China Miéville award-winning British science fiction author (Perdido Street Station, Iron Council, The City & the City) has produced a new series of short texts which will have a presence in the galleries, including an audio interpretation of his piece New Death. These texts have inspired the narrative of the exhibition, which is presented as a deconstructed movie set, with the curator as director, artists as actors, Miéville as scriptwriter and acclaimed artist collective The Kazimier as set-designers.
Taking it’s title from the newly commissioned piece of writing by China Mieville for this exhibition, New Death is an audio interpretation of Mieville’s thoughts of what the future of death might be; his imaginings of how our bodies may die differently.

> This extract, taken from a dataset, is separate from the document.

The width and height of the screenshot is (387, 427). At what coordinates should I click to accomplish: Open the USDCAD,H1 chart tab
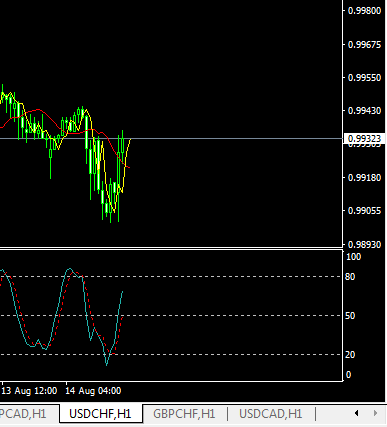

The work looks to draw out the uncanny implications for time, physics and digitality in the qualities of this New Death. Working with sound designer Carl Brown, to carefully rearticulate Mievelle’s narrative, Jones’ presents an ambiguous, complex and contradictory interpretation of the original story.
The audio work is an extension of Jones’ own practice, which looks to explore the notion of error in writing and language, and how this relates to technology. With New Death, he has introduced a variety of linguistic and para-linguistic quirks to the computer voice - for example adding 'accent' and 'breath', at the expense of clarity.
This has an effect of degenerating the normally slick communication of the computer voice into something which is more human and affecting. The dialogue is situated even more ambiguously by the addition of filters and performative gestures which make the artist’s own voice less recognisably human.